OCR Exacts Its Pound of Flesh From Anthem With $16 Million Settlement, Corrective Actions

Nearly two months to the day after a judge signed off on a record-breaking $115 million class action lawsuit triggered by Anthem Inc.’s massive breach, the HHS Office for Civil Rights (OCR) announced a historic $16 million settlement against the Indiana-based health plan for the same incident.

In addressing the size of the settlement, OCR Director Roger Severino says that the “largest health data breach in U.S. history fully merits the largest HIPAA settlement in history.” But OCR provided no specific information regarding how it arrived at the $16 million figure. Anthem also would not address this issue.

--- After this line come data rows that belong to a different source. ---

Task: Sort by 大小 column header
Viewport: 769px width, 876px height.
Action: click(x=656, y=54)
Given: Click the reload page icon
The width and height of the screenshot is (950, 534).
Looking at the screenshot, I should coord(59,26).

For its part, Anthem seemed glad to put the matter behind it—especially given OCR’s action marks Anthem’s third set of formal consequences stemming from the 2014 phishing attack in which hackers laid in wait for almost a year before siphoning the protected health information (PHI) from an estimated 78.8 million individuals, presumably Anthem’s entire book of business (RPP 3/15, p. 1).

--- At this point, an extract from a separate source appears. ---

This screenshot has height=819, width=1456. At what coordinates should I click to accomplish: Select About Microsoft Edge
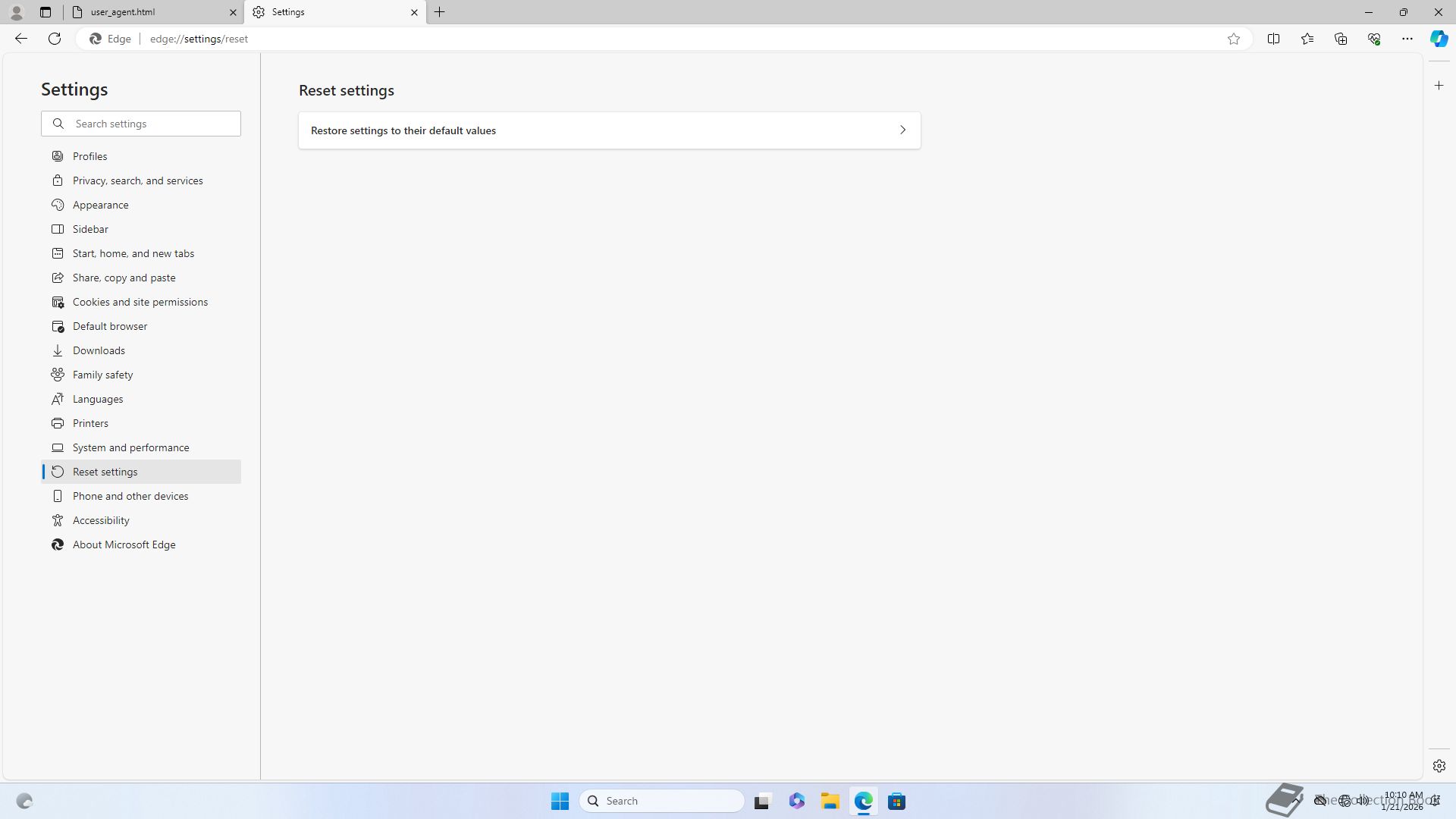click(124, 544)
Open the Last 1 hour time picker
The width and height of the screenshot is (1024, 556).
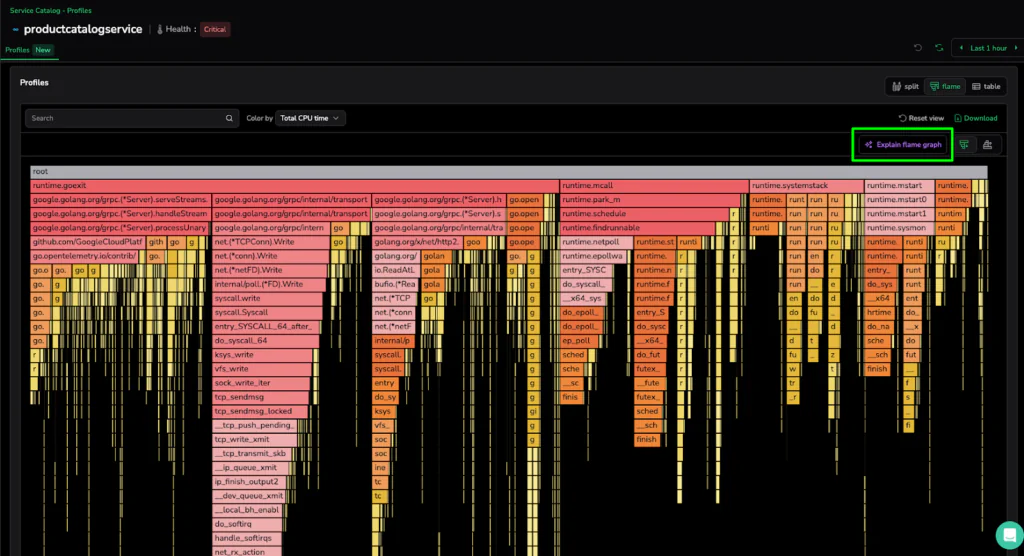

With less than 60 days to go in 2018 and $20.6 million already in the bank, the settlement inches OCR closer to its 2016 record of collecting $23.5 million from errant HIPAA covered entities (CEs) and business associates (BA). (For a look at annual amounts, see table, p. 7.) The settlement is OCR’s sixth of the year, although three were part of a mega-settlement related to the filming of a Boston television series (RPP 10/18, p. 1).

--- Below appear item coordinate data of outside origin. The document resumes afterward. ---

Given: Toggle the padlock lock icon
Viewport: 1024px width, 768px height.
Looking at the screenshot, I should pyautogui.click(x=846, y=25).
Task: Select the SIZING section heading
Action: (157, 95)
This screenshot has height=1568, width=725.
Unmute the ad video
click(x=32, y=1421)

Anthem Alleged to Suffer Multitude of Problems

The 2014 Anthem Inc. hack, according to the individuals who sued following the breach affecting 79 million individuals, was a crime of opportunity that resulted because the health plan “failed to implement basic policies and procedures that could have prevented the attack,” in the words of current and former Anthem members. A class action suit against Anthem was recently settled for $115 million (RPP 9/18, p. 1). In addition, the HHS Office for Civil Rights collected $16 million from Anthem for the same breach (see story, p. 1).

The suit alleged Anthem also “needlessly maintain[ed] information regarding former customers (as far back to 2004) on their databases and servers.”

Filed in 2017, a 291-page amended complaint, representing plaintiffs from suits around the country, alleged a list of “failures” in basic HIPAA-related practices. Although some of the list was redacted, much is not.

Generally, the suit derides Anthem for failing to “implement basic technology monitoring systems that would have detected the cyber attackers’ activities, such as monitoring data usage on the system, monitoring data extraction, or performance monitoring.” Of interest to compliance officers, the list also includes that Anthem “lacked reasonable encryption policies.”

An Anthem official, according to the suit, “publicly admitted that a large portion of the Anthem database was not encrypted. Instead, Anthem and Anthem affiliates only used encryption when data was being moved around within their information environment and for such things as mobile phones and laptops.”